Here you’ll find some of the more understated yet significant aspects of the notebook, including the various power modes, some basic audio equalization options, and more. While some of these reproduce the functions of Windows’ own Settings menu, many offer something more. It’s worth poking through these to evaluate your options.
One odd quirk doesn’t appear in Samsung Settings at all. In addition to the usual Windows bloatware, Samsung has also put its own spin on the Camera app, which intelligently tries to “improve” your appearance. This “beauty camera” contains several preconfigured settings, with cosmetic modifications to each. For example, the camera will try to narrow your chin, enlarge your eyes, or add color to your cheeks and lips.
You can even tailor the beauty camera to your own tastes, which can create some horrific effects. One note: The “whiten” control fortunately appears to slightly lighten the entire scene, and not just the face. Still, who thought this concept was a good idea in 2019?
Additional performance modes, quirks
You may be aware that Windows allows most notebooks to adjust performance to the benefit (or detriment) of battery life. We typically leave the settings at the factory defaults, reflecting the vendor’s intentions to favor one or the other.
With the Notebook 9 Pro, Samsung includes its three custom modes, all accessible within the Samsung Settings app: a “maximum performance” mode, the opposing “battery plus” mode, and a “silent” mode that turns the fan off under all scenarios. We tested all three as an adjunct to our normal performance testing.

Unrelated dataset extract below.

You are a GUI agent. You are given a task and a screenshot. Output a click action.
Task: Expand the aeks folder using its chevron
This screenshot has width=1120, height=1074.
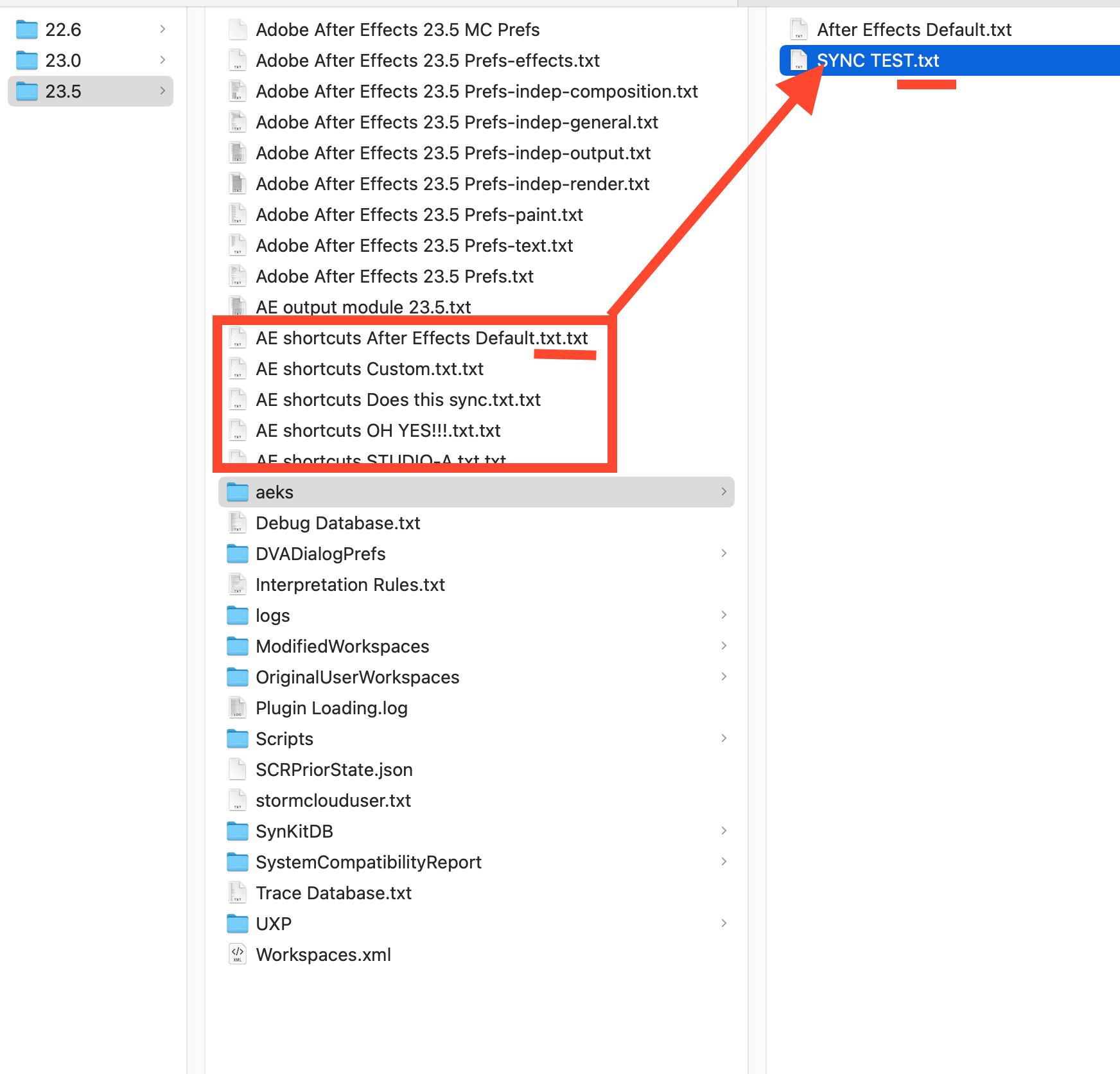pyautogui.click(x=724, y=491)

The short answer: We saw absolutely no benefit to the “maximum performance mode,” an alarming drop in performance under silent mode, and a worthwhile improvement in battery life under “battery plus” mode.

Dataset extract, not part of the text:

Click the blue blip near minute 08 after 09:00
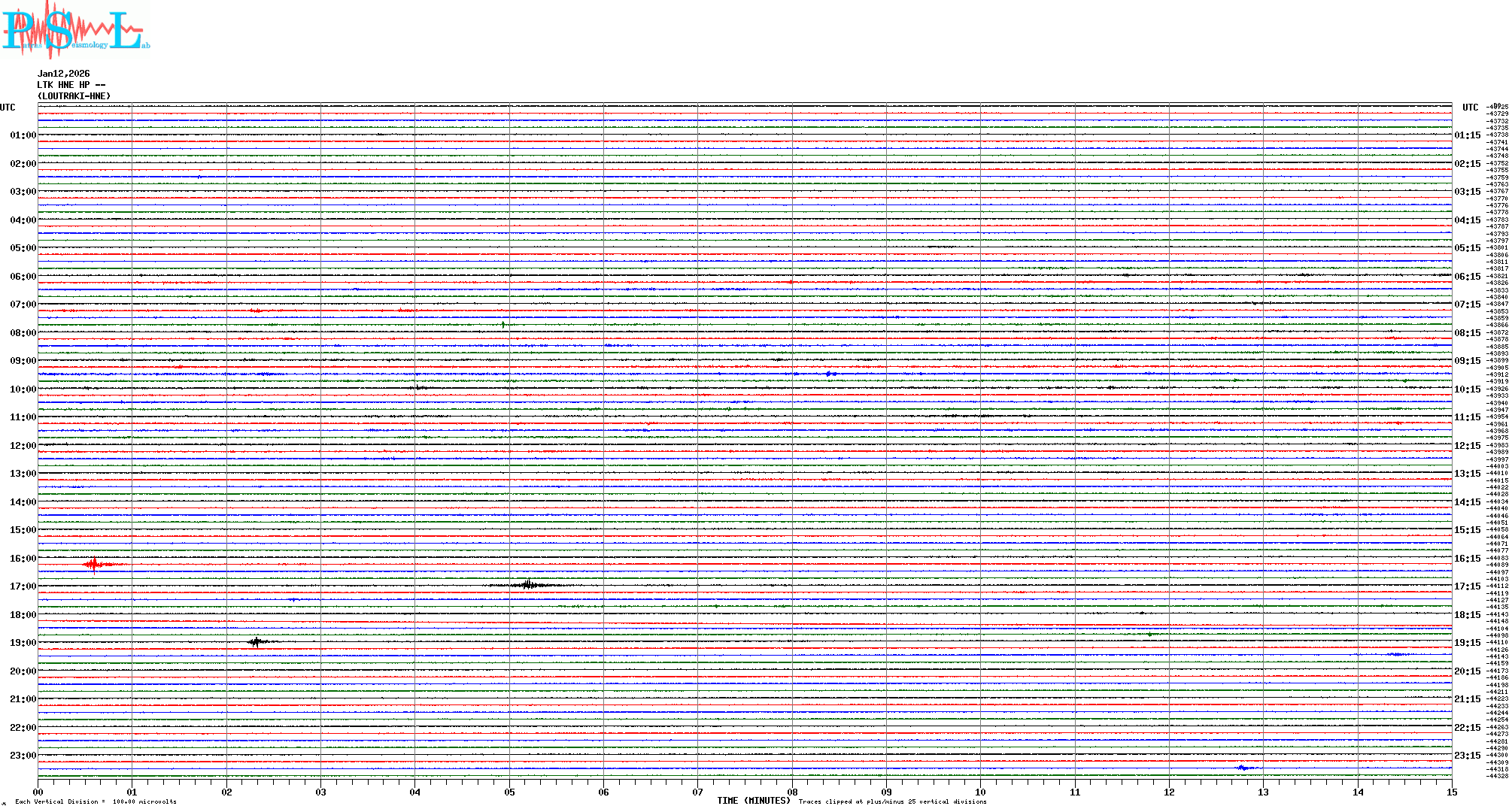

In part, that appears to be because the Samsung Notebook 9 Pro can’t cool itself as well as some of its competition can. Intel’s Core i7-8565U is a 15-watt part, capable of a 1.8GHz base clock but also able to run at 25 watts and a sustained speed of 2GHz, under load. Using a CPU test like Cinebench (explained below), Samsung’s notebook can jump into a overclocked “burst” mode, reaching speeds of 3.6GHz to 4GHz for a time. Using an Intel tool called Power Gadget, we can log the clock speeds and power consumption of Notebook Pro 9 and its competition over time.

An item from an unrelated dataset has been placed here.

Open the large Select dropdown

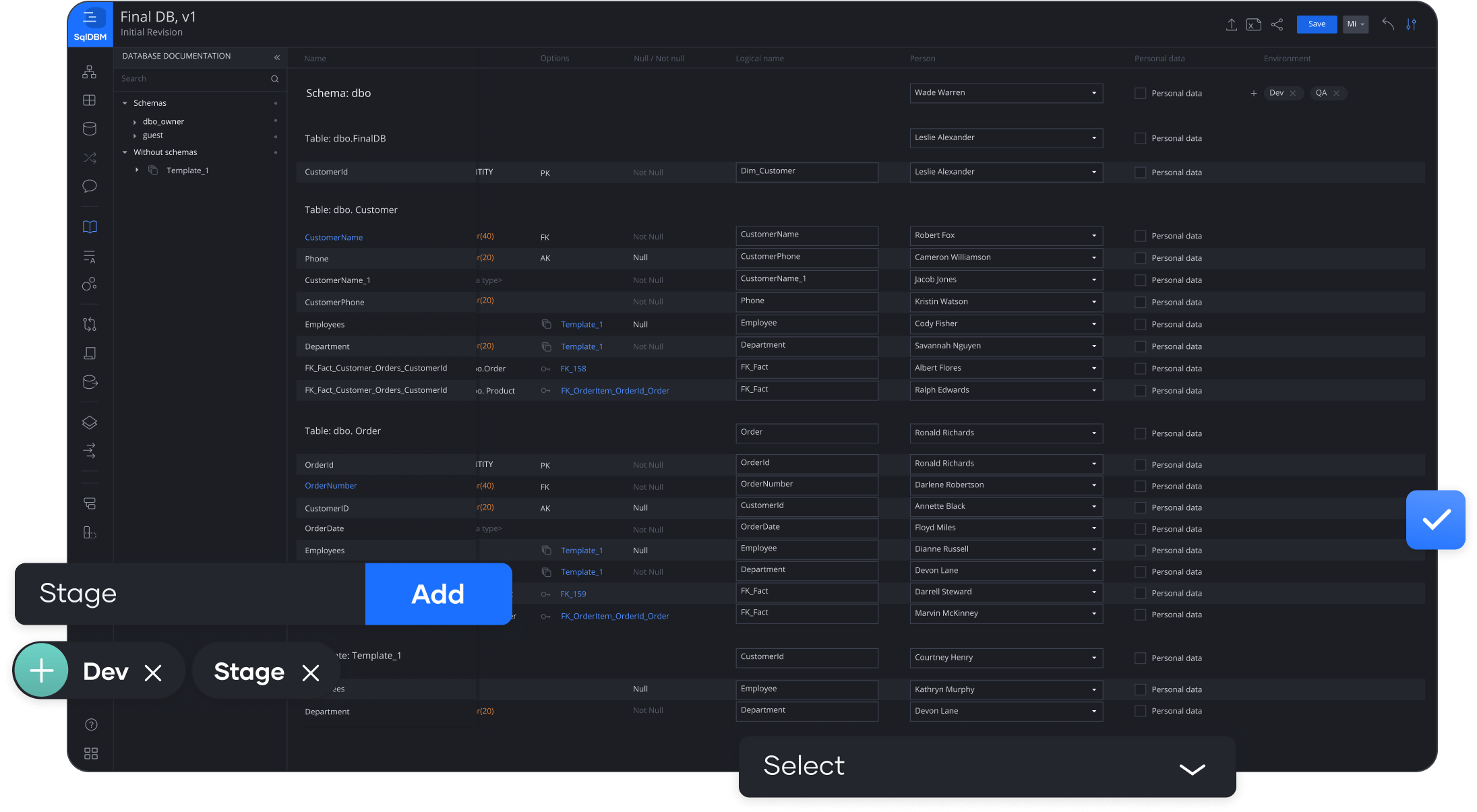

What we found is that the Notebook 9 Pro’s Core i7-8565U had to drop out of a sustained boost mode more quickly, for example, than another notebook also powered by the I7-8565U, the Huawei Matebook Pro 13. If we had to make a guess, it’s that not enough air is being circulated around the processor to allow it to run as fast as its competition.
We evaluate each notebook using a mix of real-world tests and synthetic benchmarks. We noticed an enormous discrepancy between the older PCMark tests, which tax the CPU intermittently, and the more CPU-intensive stress tests, which we detail a bit further below. It’s rare to see such a pronounced gap
PCMark’s PCMark 8 tests (Work, Home, and Creative) split up workloads between three separate tests. The Work test measures basic office tasks such as word processing, spreadsheet work, and some VoIP calls. Any score over 2,000 is a good score, and the Notebook 9 Pro clears that handily.
Even in the Home and Creative tests, which shift the emphasis to light gaming, photo manipulation, and video editing, the Notebook 9 Pro fares pretty well. We’re keeping in mind the Notebook 9 Pro’s $1,000 price, too, which undercuts the faster HP Spectre series by quite a bit.
Cinebench is a brief CPU test in which a static 3D scene is rendered by the laptop processor’s cores and threads working together in concert. This test’s lackluster results caused us to start digging for reasons, which we’ve theorized above is due to poor cooling.